24.5.06
Profissionais
Ele só nos veio dar 3 aulas. Num ritmo alucinante, oscilando entre a gargalhada mais tímida e o olhar mais furioso deste mundo, ele passou a aula de hoje a provocar-nos!
Passava slides e mais slides com fotografias e atirava-nos à cara que se aquelas crianças não tivessem tido o diagnóstico em minutos (muito difícil entre o mortal e o mais banal) e o tratamento imediato "teria morrido", "teria morrido", "teria morrido"... e por vezes (mesmo admitindo os próprios erros... que é preciso uma coragem rara entre os meus professores) dizia "esta morreu"... "morreu".
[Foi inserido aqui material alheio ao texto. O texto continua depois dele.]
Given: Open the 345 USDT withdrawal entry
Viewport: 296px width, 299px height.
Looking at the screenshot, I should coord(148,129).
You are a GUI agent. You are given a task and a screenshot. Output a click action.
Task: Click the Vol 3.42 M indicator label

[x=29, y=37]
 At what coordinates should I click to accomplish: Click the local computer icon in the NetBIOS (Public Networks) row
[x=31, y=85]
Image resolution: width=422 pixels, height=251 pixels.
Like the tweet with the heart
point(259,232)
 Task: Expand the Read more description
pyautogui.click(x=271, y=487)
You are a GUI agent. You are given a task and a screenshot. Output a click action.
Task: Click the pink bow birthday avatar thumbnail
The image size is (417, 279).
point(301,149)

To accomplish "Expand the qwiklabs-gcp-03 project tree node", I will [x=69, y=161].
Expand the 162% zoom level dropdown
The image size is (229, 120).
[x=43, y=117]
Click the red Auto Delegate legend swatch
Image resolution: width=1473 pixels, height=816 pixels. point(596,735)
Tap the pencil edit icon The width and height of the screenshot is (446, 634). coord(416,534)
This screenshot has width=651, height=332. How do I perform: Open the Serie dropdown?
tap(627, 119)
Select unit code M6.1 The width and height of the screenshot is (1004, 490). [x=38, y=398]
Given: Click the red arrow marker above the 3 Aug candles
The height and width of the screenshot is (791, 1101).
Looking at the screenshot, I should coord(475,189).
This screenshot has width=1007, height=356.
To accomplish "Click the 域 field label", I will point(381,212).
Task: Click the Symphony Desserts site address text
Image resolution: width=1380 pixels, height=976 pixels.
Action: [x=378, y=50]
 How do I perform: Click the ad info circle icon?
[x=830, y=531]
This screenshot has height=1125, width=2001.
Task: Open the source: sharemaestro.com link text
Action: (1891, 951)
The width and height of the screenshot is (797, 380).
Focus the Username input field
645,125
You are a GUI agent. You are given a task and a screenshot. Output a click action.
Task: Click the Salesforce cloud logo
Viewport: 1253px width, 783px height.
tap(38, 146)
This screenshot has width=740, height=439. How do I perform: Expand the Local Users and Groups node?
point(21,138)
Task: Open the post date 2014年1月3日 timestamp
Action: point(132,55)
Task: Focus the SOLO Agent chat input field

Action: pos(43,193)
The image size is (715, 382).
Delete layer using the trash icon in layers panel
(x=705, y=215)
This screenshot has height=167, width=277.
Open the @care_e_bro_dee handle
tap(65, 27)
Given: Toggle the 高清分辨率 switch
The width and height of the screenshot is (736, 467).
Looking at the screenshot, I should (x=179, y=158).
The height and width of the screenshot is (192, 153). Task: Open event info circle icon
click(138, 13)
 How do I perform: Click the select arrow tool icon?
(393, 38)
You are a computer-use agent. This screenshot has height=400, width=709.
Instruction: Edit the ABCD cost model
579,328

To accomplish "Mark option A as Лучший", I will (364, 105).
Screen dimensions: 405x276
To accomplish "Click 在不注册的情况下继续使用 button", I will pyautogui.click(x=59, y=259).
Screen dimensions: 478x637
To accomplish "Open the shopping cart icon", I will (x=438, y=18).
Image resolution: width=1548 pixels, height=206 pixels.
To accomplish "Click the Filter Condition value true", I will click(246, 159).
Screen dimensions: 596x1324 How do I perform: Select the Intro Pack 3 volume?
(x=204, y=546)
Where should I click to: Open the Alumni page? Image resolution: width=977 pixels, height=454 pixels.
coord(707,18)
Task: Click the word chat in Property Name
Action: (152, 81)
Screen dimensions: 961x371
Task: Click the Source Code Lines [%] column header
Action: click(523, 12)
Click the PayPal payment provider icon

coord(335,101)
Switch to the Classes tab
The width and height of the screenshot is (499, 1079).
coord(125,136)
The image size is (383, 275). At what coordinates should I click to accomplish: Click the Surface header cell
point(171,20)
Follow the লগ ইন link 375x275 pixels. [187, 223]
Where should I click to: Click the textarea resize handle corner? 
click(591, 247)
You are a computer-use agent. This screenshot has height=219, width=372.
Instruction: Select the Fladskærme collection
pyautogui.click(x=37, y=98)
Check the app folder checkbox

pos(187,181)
E eu estava petrificada. Depois ele disse que, como em tudo, há dois tipos de profissionais os "treinados" que cumprem regras, hábitos, rotinas, que decoram o típico descrito nos livros e as raridades deixam morrer. E os profissionais "formados" que estudam, exigem, procuram, preocupam-se, observam e voltam a observar, sofrem... e esses podem encontrar as hipóteses difíceis e raras. Esses salvam mais vidas.
E depois voltou à carga "Infelizmente muitos de vocês nesta sala serão apenas treinados".
E toda a gente concordou (e ele não gostou, pediu que dissessemos que não). E toda a gente concordou com um sorriso de "eu serei formado mas sim, os ranhosos dos meus colegas serão treinados".
Senti-me a única cheia de medo de vir a ser "treinada". Com a agravante de não ter memória. Vontade de desaparecer dali.